#### Provided information:
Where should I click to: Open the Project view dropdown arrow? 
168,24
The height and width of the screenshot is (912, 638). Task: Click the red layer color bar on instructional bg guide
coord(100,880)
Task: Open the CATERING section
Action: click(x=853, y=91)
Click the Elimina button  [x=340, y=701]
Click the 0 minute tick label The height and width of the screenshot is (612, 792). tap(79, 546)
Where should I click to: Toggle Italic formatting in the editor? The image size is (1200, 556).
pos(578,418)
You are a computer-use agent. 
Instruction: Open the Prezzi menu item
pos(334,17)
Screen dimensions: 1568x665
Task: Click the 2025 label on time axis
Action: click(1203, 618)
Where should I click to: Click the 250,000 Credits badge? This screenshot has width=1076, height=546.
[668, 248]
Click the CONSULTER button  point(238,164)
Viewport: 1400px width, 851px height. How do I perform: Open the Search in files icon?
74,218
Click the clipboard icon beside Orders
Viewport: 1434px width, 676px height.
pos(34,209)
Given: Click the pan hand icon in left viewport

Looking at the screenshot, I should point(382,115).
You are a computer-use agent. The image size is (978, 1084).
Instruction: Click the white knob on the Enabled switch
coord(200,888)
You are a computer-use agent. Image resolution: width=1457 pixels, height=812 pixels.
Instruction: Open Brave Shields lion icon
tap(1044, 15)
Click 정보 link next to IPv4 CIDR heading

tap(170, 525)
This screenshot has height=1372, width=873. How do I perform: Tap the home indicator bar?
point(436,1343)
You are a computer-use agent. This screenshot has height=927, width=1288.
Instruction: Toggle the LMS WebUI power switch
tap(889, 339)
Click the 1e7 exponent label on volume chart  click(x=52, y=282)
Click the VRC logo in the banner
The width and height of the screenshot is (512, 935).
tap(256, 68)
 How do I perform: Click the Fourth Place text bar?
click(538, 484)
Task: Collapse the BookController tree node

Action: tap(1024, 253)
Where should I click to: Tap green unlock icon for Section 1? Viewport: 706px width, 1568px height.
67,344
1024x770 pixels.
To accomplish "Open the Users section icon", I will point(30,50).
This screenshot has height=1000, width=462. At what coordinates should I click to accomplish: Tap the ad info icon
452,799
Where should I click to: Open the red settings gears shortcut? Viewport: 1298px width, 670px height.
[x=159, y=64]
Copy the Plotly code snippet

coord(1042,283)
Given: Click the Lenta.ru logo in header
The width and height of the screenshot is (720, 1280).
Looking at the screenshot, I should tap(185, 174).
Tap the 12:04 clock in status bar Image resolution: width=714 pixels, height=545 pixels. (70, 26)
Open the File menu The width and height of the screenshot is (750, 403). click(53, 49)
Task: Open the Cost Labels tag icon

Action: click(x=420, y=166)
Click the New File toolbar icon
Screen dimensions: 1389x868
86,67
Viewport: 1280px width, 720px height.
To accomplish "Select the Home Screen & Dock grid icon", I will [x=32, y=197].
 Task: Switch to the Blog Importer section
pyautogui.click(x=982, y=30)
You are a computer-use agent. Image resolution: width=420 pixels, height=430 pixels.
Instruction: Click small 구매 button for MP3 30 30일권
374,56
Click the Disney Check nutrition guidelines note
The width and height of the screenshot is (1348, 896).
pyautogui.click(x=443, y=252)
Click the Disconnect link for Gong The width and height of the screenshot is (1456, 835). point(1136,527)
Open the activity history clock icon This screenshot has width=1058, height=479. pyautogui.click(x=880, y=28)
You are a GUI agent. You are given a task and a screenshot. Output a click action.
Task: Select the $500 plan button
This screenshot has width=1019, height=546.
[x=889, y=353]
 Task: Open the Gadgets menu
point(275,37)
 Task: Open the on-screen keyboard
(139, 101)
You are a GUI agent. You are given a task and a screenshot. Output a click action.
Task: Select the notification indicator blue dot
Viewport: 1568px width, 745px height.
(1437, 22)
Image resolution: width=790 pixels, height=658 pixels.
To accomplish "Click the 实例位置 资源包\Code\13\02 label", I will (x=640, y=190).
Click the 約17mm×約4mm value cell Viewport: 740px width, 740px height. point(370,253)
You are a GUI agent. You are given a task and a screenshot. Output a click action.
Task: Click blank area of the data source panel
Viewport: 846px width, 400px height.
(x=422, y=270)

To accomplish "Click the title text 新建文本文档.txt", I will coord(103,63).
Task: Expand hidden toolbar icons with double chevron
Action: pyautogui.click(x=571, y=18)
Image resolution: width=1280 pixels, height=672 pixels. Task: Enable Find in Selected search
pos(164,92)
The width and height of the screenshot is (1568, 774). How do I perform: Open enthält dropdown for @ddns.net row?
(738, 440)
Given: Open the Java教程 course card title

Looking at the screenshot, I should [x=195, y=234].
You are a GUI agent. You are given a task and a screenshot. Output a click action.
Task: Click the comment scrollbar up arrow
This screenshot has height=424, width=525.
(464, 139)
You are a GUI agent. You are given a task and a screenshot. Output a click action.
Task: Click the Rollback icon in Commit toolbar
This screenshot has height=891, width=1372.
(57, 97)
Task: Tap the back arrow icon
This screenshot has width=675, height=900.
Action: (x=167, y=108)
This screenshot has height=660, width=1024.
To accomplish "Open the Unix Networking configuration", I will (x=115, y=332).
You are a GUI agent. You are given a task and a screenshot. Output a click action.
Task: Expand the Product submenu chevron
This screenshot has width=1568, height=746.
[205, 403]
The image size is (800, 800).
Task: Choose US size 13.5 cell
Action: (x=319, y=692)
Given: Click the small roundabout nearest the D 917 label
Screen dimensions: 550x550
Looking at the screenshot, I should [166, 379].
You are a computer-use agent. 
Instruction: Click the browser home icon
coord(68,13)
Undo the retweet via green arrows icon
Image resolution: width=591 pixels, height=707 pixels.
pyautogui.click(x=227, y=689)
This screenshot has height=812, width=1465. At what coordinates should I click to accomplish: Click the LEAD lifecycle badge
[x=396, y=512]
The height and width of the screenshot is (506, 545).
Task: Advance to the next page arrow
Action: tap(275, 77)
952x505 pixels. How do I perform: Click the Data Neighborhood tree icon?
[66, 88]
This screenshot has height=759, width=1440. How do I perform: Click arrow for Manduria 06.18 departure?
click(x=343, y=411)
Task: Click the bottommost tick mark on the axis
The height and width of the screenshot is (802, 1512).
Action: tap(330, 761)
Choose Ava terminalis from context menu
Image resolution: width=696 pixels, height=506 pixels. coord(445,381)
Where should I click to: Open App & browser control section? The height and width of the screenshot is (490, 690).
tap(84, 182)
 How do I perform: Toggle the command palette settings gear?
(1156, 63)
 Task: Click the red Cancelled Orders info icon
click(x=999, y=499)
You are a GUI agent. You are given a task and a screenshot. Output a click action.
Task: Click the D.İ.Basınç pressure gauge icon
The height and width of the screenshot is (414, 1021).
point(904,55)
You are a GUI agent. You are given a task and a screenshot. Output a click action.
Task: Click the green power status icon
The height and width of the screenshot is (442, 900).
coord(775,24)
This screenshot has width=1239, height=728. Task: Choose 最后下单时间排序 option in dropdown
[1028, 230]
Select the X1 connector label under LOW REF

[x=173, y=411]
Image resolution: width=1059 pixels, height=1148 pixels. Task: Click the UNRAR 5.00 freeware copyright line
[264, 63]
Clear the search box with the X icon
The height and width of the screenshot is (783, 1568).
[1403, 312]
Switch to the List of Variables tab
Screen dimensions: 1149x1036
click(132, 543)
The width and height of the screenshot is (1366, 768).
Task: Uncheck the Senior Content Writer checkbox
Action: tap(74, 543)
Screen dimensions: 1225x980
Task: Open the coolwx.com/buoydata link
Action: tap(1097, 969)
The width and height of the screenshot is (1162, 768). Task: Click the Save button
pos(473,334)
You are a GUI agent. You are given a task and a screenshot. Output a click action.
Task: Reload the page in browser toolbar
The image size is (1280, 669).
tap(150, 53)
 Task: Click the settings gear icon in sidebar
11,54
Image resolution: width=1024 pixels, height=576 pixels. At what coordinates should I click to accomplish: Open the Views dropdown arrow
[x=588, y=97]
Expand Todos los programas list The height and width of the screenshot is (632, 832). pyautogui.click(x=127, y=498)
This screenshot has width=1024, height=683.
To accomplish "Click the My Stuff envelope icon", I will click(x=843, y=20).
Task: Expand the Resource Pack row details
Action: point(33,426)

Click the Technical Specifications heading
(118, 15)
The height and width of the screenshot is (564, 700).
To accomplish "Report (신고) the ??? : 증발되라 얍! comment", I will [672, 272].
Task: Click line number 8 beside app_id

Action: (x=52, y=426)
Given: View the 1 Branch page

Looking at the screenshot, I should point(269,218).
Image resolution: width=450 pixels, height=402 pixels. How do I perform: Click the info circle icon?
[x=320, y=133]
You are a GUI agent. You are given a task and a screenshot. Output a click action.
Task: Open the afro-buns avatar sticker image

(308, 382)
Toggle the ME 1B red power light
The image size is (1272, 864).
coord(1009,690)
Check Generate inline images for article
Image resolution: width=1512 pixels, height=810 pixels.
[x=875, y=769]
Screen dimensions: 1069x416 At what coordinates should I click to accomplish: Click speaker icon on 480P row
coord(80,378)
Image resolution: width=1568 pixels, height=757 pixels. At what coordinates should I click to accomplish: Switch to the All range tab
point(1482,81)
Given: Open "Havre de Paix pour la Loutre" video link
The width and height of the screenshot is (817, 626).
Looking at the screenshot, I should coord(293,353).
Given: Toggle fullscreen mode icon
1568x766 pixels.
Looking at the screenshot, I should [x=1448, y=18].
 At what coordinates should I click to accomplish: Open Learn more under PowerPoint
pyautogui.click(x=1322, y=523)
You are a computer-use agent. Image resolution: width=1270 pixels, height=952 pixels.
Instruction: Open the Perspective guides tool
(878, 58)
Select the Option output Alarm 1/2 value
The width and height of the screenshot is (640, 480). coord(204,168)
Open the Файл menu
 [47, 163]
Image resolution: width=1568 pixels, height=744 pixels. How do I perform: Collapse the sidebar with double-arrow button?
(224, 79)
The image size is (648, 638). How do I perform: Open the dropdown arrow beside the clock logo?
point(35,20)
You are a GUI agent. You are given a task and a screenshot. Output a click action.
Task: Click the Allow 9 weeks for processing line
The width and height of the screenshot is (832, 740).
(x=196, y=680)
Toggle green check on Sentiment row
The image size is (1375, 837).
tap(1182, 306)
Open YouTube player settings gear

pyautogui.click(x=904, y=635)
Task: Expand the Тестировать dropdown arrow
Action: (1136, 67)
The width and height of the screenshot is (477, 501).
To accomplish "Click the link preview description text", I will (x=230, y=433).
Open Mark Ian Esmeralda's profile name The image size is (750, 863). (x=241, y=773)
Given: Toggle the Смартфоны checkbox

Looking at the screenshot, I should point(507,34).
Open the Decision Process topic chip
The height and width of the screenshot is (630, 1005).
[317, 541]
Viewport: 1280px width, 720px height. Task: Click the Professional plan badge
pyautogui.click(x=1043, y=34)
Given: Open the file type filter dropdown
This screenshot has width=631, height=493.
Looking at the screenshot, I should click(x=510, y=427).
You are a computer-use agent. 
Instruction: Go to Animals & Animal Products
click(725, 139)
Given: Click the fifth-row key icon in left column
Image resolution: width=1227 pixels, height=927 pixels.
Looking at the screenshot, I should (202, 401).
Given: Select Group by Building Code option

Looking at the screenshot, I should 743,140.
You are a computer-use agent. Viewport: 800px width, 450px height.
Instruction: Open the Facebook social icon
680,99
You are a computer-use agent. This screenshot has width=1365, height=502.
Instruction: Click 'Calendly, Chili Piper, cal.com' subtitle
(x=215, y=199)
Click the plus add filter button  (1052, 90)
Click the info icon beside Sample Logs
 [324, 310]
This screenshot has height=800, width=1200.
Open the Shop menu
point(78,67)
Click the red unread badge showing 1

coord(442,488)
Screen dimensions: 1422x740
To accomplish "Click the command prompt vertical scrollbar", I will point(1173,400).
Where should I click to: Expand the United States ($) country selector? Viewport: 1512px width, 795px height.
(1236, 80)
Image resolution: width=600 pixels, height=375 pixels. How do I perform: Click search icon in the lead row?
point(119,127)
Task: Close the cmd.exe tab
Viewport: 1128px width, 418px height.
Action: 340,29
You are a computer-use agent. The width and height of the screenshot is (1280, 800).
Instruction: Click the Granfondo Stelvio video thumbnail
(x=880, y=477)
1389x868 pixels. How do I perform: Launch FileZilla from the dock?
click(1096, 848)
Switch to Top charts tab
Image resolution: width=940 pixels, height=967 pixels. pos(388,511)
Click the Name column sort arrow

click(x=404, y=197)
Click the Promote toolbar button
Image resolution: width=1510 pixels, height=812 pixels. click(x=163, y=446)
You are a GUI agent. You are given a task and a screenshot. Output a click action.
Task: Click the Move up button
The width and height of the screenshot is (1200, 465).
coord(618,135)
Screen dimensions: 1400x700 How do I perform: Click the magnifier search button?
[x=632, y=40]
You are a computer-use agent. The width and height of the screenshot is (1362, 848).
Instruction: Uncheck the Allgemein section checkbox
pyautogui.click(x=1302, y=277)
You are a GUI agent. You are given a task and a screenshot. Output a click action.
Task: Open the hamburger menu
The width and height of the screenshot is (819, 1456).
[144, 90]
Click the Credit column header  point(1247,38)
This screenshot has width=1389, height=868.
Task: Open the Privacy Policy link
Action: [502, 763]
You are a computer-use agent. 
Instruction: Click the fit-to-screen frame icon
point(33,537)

#### Your task:
Turn the lines of the entries above, starting with the line containing "I will coord(103,63)." and going on through the line containing "click(x=343, y=411)", into a Markdown table with the columns Row and Line. Number each line in order, and leave out blank lines.

#### Exercise answer:
| Row | Line |
|---|---|
| 1 | To accomplish "Click the title text 新建文本文档.txt", I will coord(103,63). |
| 2 | Task: Expand hidden toolbar icons with double chevron |
| 3 | Action: pyautogui.click(x=571, y=18) |
| 4 | Image resolution: width=1280 pixels, height=672 pixels. Task: Enable Find in Selected search |
| 5 | pos(164,92) |
| 6 | The width and height of the screenshot is (1568, 774). How do I perform: Open enthält dropdown for @ddns.net row? |
| 7 | (738, 440) |
| 8 | Given: Open the Java教程 course card title |
| 9 | Looking at the screenshot, I should [x=195, y=234]. |
| 10 | You are a GUI agent. You are given a task and a screenshot. Output a click action. |
| 11 | Task: Click the comment scrollbar up arrow |
| 12 | This screenshot has height=424, width=525. |
| 13 | (464, 139) |
| 14 | You are a GUI agent. You are given a task and a screenshot. Output a click action. |
| 15 | Task: Click the Rollback icon in Commit toolbar |
| 16 | This screenshot has height=891, width=1372. |
| 17 | (57, 97) |
| 18 | Task: Tap the back arrow icon |
| 19 | This screenshot has width=675, height=900. |
| 20 | Action: (x=167, y=108) |
| 21 | This screenshot has height=660, width=1024. |
| 22 | To accomplish "Open the Unix Networking configuration", I will (x=115, y=332). |
| 23 | You are a GUI agent. You are given a task and a screenshot. Output a click action. |
| 24 | Task: Expand the Product submenu chevron |
| 25 | This screenshot has width=1568, height=746. |
| 26 | [205, 403] |
| 27 | The image size is (800, 800). |
| 28 | Task: Choose US size 13.5 cell |
| 29 | Action: (x=319, y=692) |
| 30 | Given: Click the small roundabout nearest the D 917 label |
| 31 | Screen dimensions: 550x550 |
| 32 | Looking at the screenshot, I should [166, 379]. |
| 33 | You are a computer-use agent.  |
| 34 | Instruction: Click the browser home icon |
| 35 | coord(68,13) |
| 36 | Undo the retweet via green arrows icon |
| 37 | Image resolution: width=591 pixels, height=707 pixels. |
| 38 | pyautogui.click(x=227, y=689) |
| 39 | This screenshot has height=812, width=1465. At what coordinates should I click to accomplish: Click the LEAD lifecycle badge |
| 40 | [x=396, y=512] |
| 41 | The height and width of the screenshot is (506, 545). |
| 42 | Task: Advance to the next page arrow |
| 43 | Action: tap(275, 77) |
| 44 | 952x505 pixels. How do I perform: Click the Data Neighborhood tree icon? |
| 45 | [66, 88] |
| 46 | This screenshot has height=759, width=1440. How do I perform: Click arrow for Manduria 06.18 departure? |
| 47 | click(x=343, y=411) |